Left foot       ___--''`.      ___--''`.      ___--''`.      ___
               '         `--'''         `--'''         `--'''

Stage six:

This is where you start trying hills, corners, crossovers, stairs, or whatever else takes you fancy.

From: (George Robbins)

There are several different ideas on the best way to get started with backwards skating, which means you tend to get a lot of responses, but no agreement.

1) Start by pushing off a wall or fence, or turning from forward to backward while rolling. Just coast until you feel secure with the general idea.
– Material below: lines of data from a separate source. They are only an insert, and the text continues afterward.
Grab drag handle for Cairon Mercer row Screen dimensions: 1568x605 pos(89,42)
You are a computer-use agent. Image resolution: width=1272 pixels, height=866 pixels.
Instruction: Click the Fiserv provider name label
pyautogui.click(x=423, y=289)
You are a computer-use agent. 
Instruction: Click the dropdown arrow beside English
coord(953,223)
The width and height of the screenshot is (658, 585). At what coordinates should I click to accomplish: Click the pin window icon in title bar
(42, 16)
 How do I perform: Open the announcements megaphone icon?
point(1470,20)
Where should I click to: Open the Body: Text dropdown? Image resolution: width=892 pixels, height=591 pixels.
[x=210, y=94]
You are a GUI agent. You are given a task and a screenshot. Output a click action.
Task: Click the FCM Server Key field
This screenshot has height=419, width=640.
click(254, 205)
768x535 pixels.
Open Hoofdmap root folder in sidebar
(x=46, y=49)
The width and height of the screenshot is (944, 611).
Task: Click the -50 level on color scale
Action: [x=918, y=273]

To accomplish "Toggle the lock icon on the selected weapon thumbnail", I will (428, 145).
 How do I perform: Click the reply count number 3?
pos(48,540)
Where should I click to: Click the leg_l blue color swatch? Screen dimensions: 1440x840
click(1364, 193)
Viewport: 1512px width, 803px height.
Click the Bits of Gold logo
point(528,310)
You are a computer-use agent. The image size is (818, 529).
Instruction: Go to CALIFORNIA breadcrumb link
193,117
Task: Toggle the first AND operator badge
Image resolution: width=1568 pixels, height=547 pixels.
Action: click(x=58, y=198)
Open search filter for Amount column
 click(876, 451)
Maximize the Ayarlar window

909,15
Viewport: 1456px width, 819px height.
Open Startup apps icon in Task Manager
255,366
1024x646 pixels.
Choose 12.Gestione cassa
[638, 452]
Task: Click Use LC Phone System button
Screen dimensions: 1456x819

A helmet isn't a bad idea, by the way!

2) Get your posture/balance right - your body should be upright, with your knees bent - if you lean forward while skating, this will seem like leaning backwards. If you lean forward you'll find yourself dancing on your toe wheels and then your nose.

3) Get your feet at a normal track width - not neccessarily clicking heels, but less than shoulder width. Many folk spread out when the feel insecure, but you can't "stroke" from that position.

4) At this point you can fool around a little - you can turn by leaning or keep yourself moving with a "sculling" motion - moving both feet out-in-out-in as if tracing coke-bottle curves.

5) Next, you need to get comfortable with rolling on one foot, so that you can be pushing with the other. Just pick up one foot - half an inch is fine - and roll on the other. This will require that you get the rolling foot centered under your weight! (see 2 above). Practice some one-foot gliding and turns.

6) Finally, you are ready to stroke - just push one leg out and to the side while you roll on the other, then at the end of the stroke, pick up that skate and set it back alongside the other. Alternate feet, and as you get the hang of it, you'll find that you can maintain and build speed.

7) Expect it to take a while for you to get comfortable, just try a little backwards action each time you go out to skate. You also want to get in the habit of looking over your shoulder to see where you're going, looking only at where you've been leads to surprises.

8) There an alternate method of learning to stroke, which goes from sculling with both feet to sculling with one at a time and then getting a more powerful push with that foot. This may lead more naturally to the Hockey wide-track "C-cut" backward stride, where you roll/slide the foot back instead of picking it up, but that's more for quick maneuvering, not speed/distance skating.